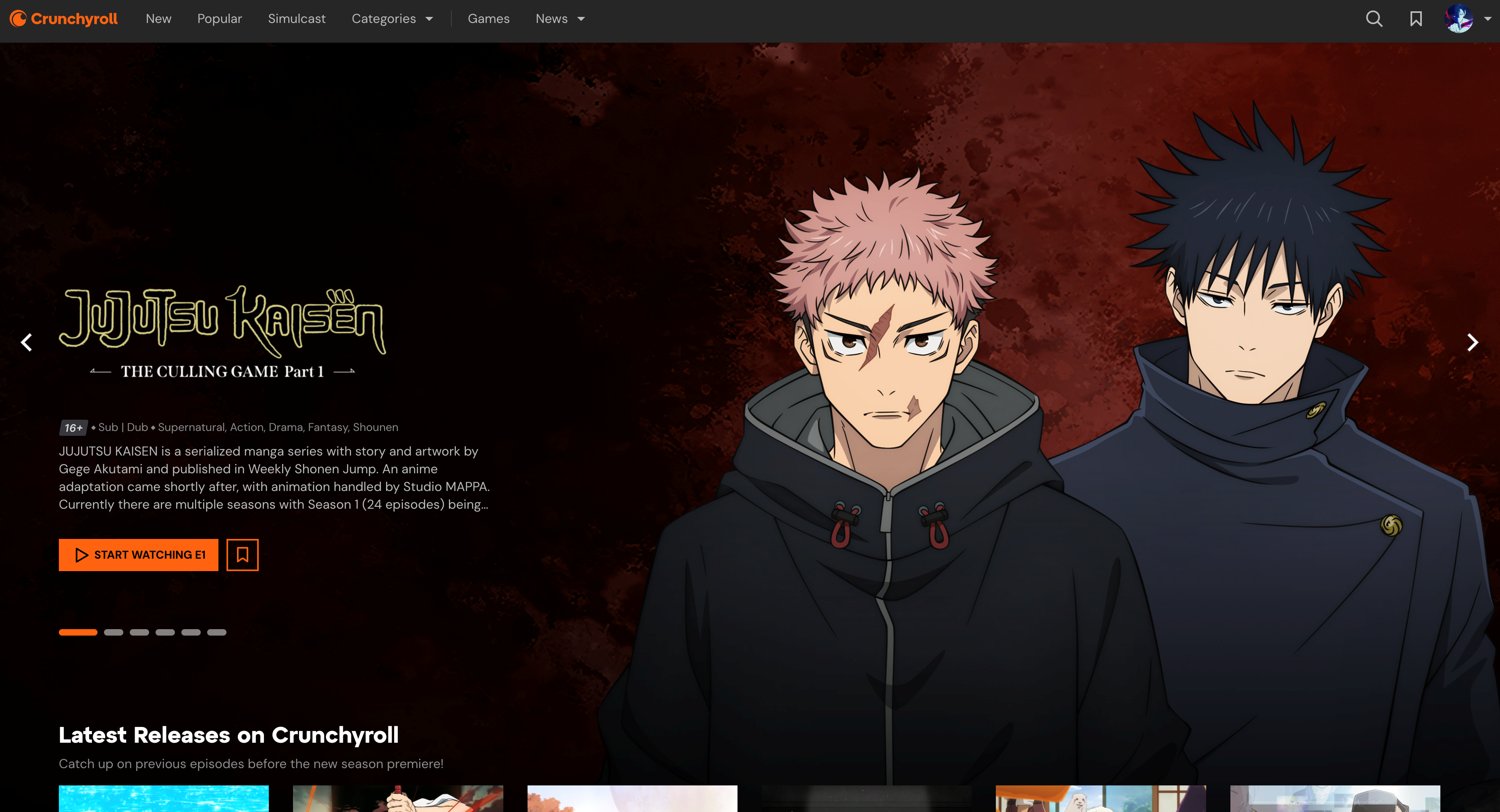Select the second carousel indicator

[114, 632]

※

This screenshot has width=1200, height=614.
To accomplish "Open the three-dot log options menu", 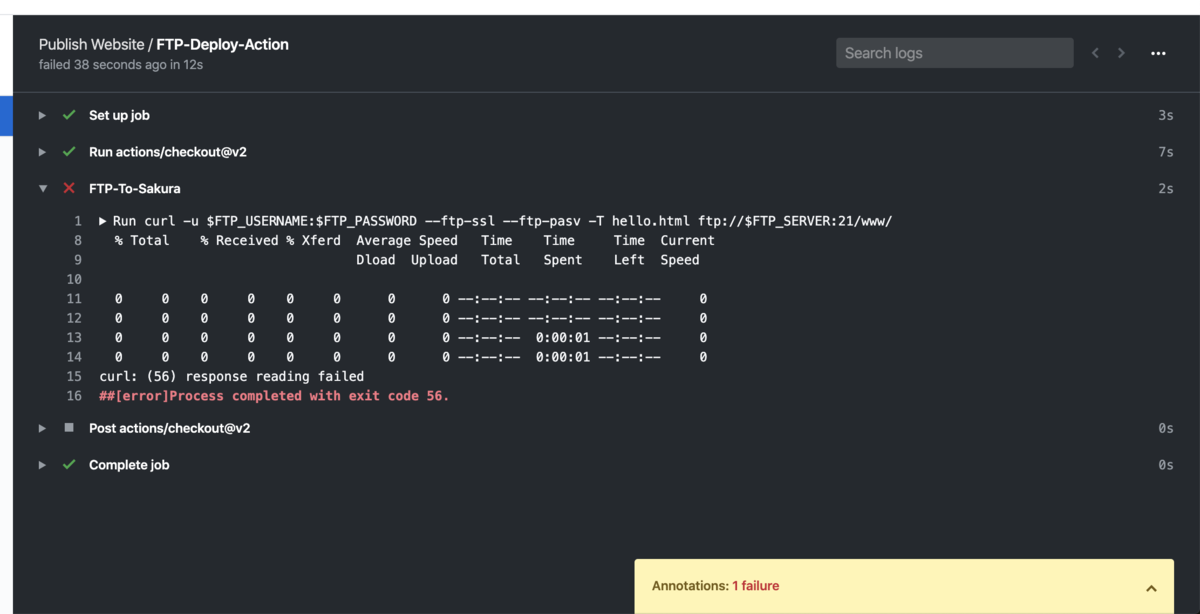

※

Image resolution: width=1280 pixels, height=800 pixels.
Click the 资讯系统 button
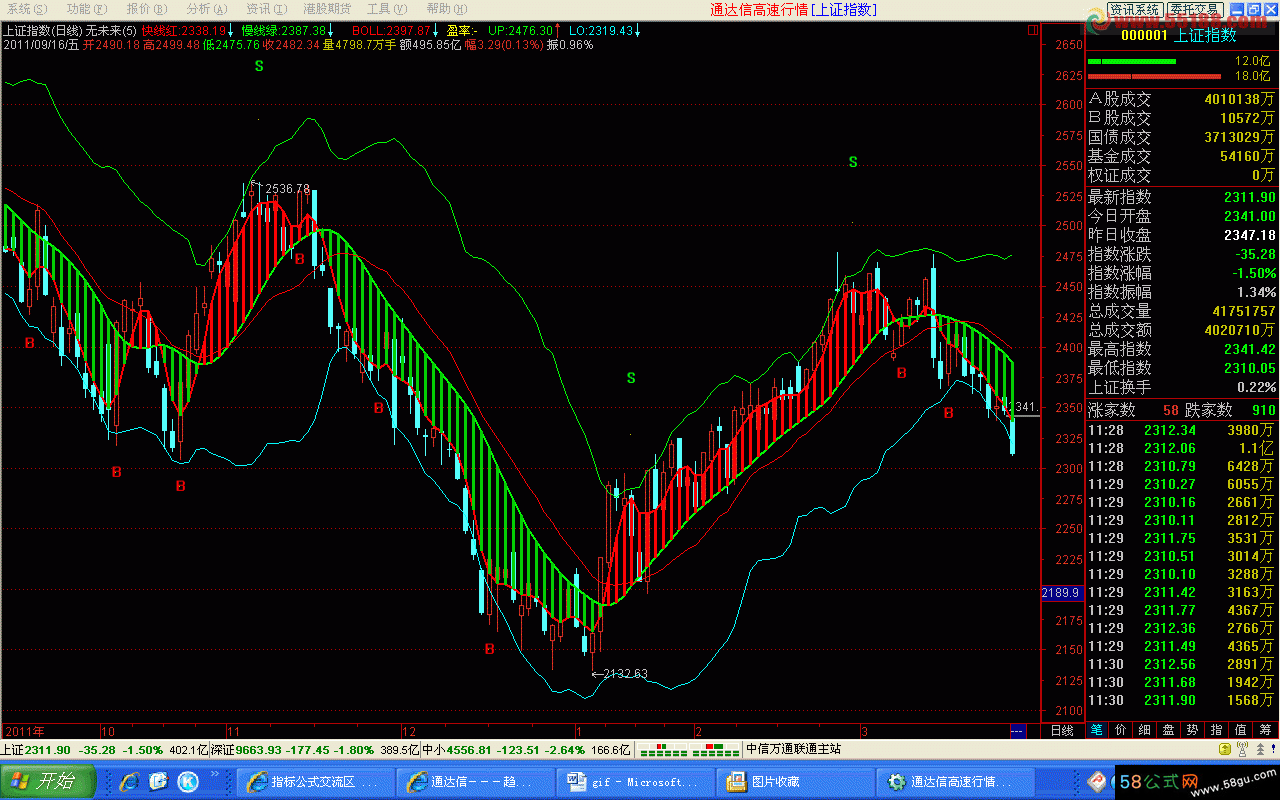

※

## [Exercise goal]
Starting at the line containing "Image resolution: width=1280" and ending with the line containing "Click the 资讯系统 button", rewrite those records with "Click" changed to "Select". Leave everything else unchanged and give only those lines.

## [Complete response]
Image resolution: width=1280 pixels, height=800 pixels.
Select the 资讯系统 button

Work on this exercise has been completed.